Les distributeurs contraints de se détourner des TOs classiques (Edition 2012-41)

La volonté de fournir une vraie valeur ajoutée explique en partie la baisse de volume observée auprès des distributeurs indépendants.

Les modèles de commission des grands tour-opérateurs devraient prochainement être communiqués. Du côté des distributeurs, Claude Luterbacher, Transcontinental et président de l’AVP, ne s’attend pas à de grands changements. «Ce sera le statu quo ou la baisse. Les ventes des TOs doivent être en diminution, par conséquent leurs marges également.» 

Michel Ayer, président de TPA se veut un peu plus confiant. «Une hausse ponctuelle pourrait bien intervenir en fonction de la concurrence sur certaines destinations ou produits, voire la volonté pour certains de se démarquer. Sinon, ce sera probablement le statu quo. Je ne pense pas que dans la situation actuelle, un fournisseur prendrait le risque d’une baisse.» Constat similaire pour Dominique Ludi de Versoix Voyages: «Ce sera vraisemblablement le statu quo, voire une petite hausse. 

Mais cela ne devrait pas changer. En revanche, ce qui est certain, c’est que les paliers nécessiteront d’être révisés car si les volumes sont en hausse, les prix eux sont en baisse.»

Les raisons pour se détourner des TOs sont souvent des problèmes de compétitivité tarifaire et de compétence du personnel, mais également un besoin de la clientèle pour des produits identifiés. Claude Luterbacher: «Nous avons effectivement une baisse de la vente de ces produits. En cause, les compétences, les connaissances des produits, mais surtout le prix, souvent plus élevé qu’en direct. De plus, les clients attendent de plus en plus une véritable identification de leur conseiller dans l’organisation du voyage, autrement dit une vue plus claire de la valeur ajoutée de A à Z. Etre un simple intermédiaire n’est plus un argument de vente pour un client.»

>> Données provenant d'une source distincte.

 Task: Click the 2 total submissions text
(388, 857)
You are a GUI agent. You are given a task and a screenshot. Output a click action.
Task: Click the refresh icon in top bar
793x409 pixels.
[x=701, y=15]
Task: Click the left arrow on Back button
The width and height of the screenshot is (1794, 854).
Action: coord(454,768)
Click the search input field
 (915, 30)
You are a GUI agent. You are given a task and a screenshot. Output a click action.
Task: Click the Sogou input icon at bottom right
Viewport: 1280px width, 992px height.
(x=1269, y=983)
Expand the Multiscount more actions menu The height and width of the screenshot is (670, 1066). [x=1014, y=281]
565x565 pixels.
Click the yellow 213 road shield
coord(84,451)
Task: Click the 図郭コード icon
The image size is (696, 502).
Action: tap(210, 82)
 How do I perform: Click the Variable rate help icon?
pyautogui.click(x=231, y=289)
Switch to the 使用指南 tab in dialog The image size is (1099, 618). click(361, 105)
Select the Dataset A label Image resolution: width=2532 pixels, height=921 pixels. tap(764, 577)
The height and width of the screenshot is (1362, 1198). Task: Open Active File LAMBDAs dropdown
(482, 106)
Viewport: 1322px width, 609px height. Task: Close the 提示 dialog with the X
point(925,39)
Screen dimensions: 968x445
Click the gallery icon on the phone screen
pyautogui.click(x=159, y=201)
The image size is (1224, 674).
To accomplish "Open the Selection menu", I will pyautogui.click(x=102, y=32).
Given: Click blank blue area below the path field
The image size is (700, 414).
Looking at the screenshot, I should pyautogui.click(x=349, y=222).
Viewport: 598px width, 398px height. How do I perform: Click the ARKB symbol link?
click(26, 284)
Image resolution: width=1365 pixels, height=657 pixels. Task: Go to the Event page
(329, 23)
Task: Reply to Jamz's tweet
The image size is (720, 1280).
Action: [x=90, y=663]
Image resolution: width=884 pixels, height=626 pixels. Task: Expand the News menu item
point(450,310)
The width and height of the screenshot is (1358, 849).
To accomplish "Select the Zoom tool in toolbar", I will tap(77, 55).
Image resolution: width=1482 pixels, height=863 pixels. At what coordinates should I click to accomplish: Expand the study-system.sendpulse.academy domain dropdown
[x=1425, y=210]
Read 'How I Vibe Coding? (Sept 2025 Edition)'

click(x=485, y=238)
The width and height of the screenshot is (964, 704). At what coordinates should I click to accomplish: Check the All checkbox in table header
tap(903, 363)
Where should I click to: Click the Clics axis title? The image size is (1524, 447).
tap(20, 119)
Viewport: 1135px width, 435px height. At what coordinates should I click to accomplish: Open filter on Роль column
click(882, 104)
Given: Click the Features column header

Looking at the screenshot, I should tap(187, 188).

Michel Ayer nuance: «Je ne parlerai pas nécessairement de baisse de vente de produits des grands, mais moins de forfaits TO en général. Les forfaits proposés même sans transferts ou assistance sur place. Il est aisé de faire aussi bien, voire mieux, soi-même et les agents de voyages ne sont pas de simples revendeurs. Le client attend plus de son conseiller en voyages que d’Internet, auquel les produits sont de plus en plus adaptés, respectivement simplifiés.» 

Un modèle avec MSP ne convainc pas

Bien que la question soit posée par certains, peu semblent réellement convaincus qu’un Minimum Selling Price (MSP) soit la solution. Claude Luterbacher: «Pour autant que les nets ne soient pas communiqués aux clients et que la différence avec le MSP soit acceptable, donc négociées avec la distribution. Mais cela ne changerait pas grand’chose.» Michel Ayer se veut très dubitatif: «On risque de se retrouver avec un prix brut conseillé après calcul d’une marge confortable sur le Net, ce qui arrangerait au final le TO. Une idée, mais avec un choix de revendeurs respectueux des règles imposées, donc fatalement très limit酻 Dominique Ludi: «Introduire un MSP risquerait de créer un déséquilibre. Et qui peut garantir que ce prix serait respecté pour la distribution propre via Internet?»